PASSAGE PROVIDED:
________

9. Notices. For the purposes of this Agreement, notices and all
other communications provided for in this Agreement shall be in writing and
shall be deemed to have been duly given when hand-delivered or when mailed by
United States registered mail, return receipt requested, postage prepaid,
addressed, if to Parent or Employer, to the Boards of Directors, Tiffany & Co.
and Tiffany and Company, 600 Madison Avenue, New York, NY 10022, Attn. Legal
Department, or, if to you, to you at the address set forth on the first page of
this Agreement, or to such other address as either party may have furnished to
the other in writing in accordance herewith, except that notice of change of
address shall be effective only upon receipt.
10. Miscellaneous.
(a) Amendments, Waivers, Etc. No provision of this Agreement
may be modified, waived or discharged unless such waiver, modification or
discharge is agreed to in writing, No waiver by either party hereto any time of
any breach by the other party hereto of, or compliance with, any condition or
provision of this Agreement to be performed by such other party shall be deemed
a waiver of similar or dissimilar provision or conditions at the same or at any
later or subsequent time. No agreements or
<PAGE> 17
representations, oral or otherwise, express or implied, with respect to the
subject matter here have been made by either party which are not expressly set
forth in this Agreement
and this Agreement shall supersede all prior agreements, negotiations,
correspondence, undertakings and communications of the parties, oral or written,
with respect to the subject matter hereof.
(b) Validity. The invalidity or unenforceability of any
provision of this Agreement shall not affect the validity or enforceability of
any other provision of this Agreement, which shall remain in full force and
effect.
(c) Counterparts. This Agreement may be executed in several
counterparts, each of which shall be deemed to be an original but all of which
together will constitute one and the same instrument.
(d) No Contract of Employment. Nothing in this Agreement
shall be construed as giving you any right to be retained in the employ of
Employer or Parent nor shall it affect the terms and conditions of your
employment with Employer prior to the commencement of the Term hereof. Failing
the occurrence of a Change in Control Date your employment shall continue to be
"at will," meaning that either you or Employer may terminate your employment
with or without cause, for any reason or no reason, with or without notice.
(e) Withholding. Amounts paid to you hereunder shall be
subject to all applicable federal, state and local withholding taxes.

________

TO DO:
(1) What headings do the lettered subsections under section 10 of the agreement excerpt carry?
(2) Reproduce the agreement excerpt word for word, starting at "and Tiffany and" and ending at "10. Miscellaneous.".

INFORMATION SUPPLIED:
________

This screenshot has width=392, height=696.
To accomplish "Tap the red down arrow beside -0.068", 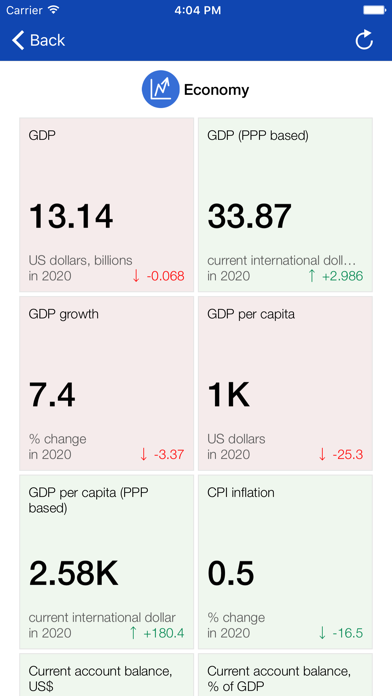I will click(x=136, y=276).
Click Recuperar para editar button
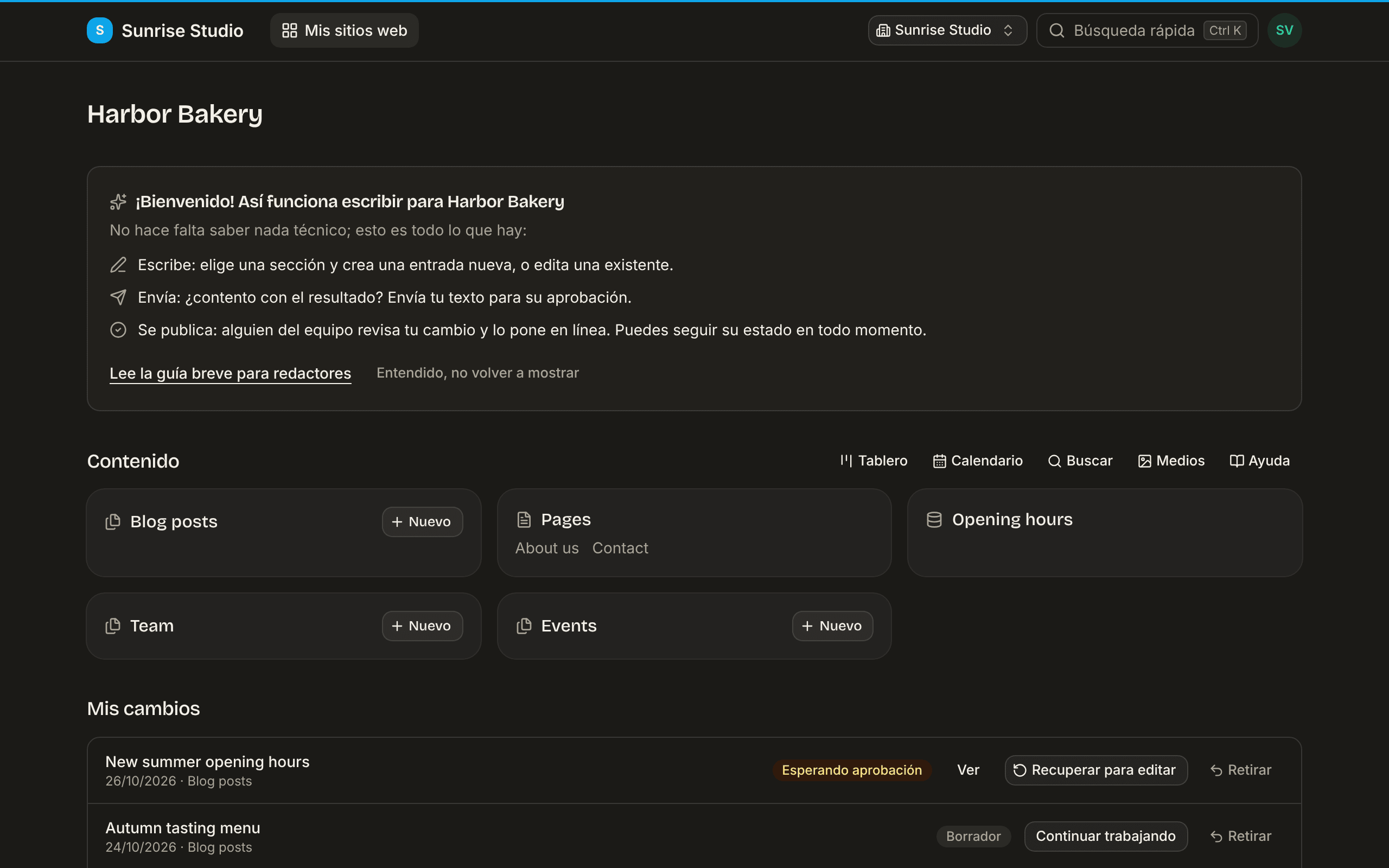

________

ANSWERS PROVIDED:
(1)
(a) Amendments, Waivers, Etc.
(b) Validity.
(c) Counterparts.
(d) No Contract of Employment.
(e) Withholding.

(2)
and Tiffany and Company, 600 Madison Avenue, New York, NY 10022, Attn. Legal
Department, or, if to you, to you at the address set forth on the first page of
this Agreement, or to such other address as either party may have furnished to
the other in writing in accordance herewith, except that notice of change of
address shall be effective only upon receipt.
10. Miscellaneous.